- [Item-finding records]
---------------

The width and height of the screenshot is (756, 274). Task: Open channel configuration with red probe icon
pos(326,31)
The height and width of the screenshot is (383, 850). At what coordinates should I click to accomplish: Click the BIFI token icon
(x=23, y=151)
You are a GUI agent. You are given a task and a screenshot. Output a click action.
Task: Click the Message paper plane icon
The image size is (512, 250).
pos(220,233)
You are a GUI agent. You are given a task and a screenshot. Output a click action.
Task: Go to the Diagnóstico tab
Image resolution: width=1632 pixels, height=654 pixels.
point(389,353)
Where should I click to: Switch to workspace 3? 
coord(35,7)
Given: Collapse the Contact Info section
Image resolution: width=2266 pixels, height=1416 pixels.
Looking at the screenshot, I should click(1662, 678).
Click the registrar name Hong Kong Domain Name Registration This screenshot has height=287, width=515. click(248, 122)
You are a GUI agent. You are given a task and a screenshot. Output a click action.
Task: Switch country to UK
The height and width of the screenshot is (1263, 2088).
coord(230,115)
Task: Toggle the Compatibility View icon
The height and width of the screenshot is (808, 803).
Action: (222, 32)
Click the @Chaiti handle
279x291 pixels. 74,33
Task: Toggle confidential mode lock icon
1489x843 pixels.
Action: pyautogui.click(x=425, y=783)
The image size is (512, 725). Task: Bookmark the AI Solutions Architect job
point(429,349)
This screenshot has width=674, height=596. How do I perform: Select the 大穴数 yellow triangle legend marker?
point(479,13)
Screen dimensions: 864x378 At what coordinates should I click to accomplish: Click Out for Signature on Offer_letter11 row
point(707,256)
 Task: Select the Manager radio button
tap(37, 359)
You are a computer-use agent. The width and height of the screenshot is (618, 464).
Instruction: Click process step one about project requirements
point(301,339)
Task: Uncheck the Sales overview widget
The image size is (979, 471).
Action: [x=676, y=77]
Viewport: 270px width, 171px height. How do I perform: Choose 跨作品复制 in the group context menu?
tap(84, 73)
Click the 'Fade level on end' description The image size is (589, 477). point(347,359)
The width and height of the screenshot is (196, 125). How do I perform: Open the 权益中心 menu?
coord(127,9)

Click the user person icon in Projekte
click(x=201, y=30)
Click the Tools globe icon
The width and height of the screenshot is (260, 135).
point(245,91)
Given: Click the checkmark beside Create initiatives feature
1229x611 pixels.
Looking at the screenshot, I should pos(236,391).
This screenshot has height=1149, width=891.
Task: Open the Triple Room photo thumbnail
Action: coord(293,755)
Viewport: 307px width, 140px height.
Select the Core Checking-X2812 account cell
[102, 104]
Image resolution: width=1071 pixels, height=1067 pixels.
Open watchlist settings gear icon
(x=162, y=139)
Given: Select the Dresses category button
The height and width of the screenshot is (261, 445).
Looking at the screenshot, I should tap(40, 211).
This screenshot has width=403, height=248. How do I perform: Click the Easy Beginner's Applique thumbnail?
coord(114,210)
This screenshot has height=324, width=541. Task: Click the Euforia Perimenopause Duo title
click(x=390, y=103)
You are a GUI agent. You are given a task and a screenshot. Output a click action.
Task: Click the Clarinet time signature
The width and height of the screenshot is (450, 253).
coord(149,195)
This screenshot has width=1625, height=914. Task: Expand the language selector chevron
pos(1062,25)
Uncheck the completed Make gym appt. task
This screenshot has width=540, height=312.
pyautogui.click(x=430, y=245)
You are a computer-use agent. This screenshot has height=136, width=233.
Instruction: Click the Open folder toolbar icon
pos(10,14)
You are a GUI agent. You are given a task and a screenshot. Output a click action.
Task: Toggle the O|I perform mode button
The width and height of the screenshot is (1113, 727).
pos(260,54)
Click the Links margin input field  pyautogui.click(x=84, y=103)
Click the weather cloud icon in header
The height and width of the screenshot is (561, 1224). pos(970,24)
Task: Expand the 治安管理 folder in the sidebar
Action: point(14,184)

---------------

- [Exercise aim] Reproduce the material verbatim, from its first line through the line containing "Click the registrar", including both.

- [Final result]
The width and height of the screenshot is (756, 274). Task: Open channel configuration with red probe icon
pos(326,31)
The height and width of the screenshot is (383, 850). At what coordinates should I click to accomplish: Click the BIFI token icon
(x=23, y=151)
You are a GUI agent. You are given a task and a screenshot. Output a click action.
Task: Click the Message paper plane icon
The image size is (512, 250).
pos(220,233)
You are a GUI agent. You are given a task and a screenshot. Output a click action.
Task: Go to the Diagnóstico tab
Image resolution: width=1632 pixels, height=654 pixels.
point(389,353)
Where should I click to: Switch to workspace 3? 
coord(35,7)
Given: Collapse the Contact Info section
Image resolution: width=2266 pixels, height=1416 pixels.
Looking at the screenshot, I should click(1662, 678).
Click the registrar name Hong Kong Domain Name Registration This screenshot has height=287, width=515. click(248, 122)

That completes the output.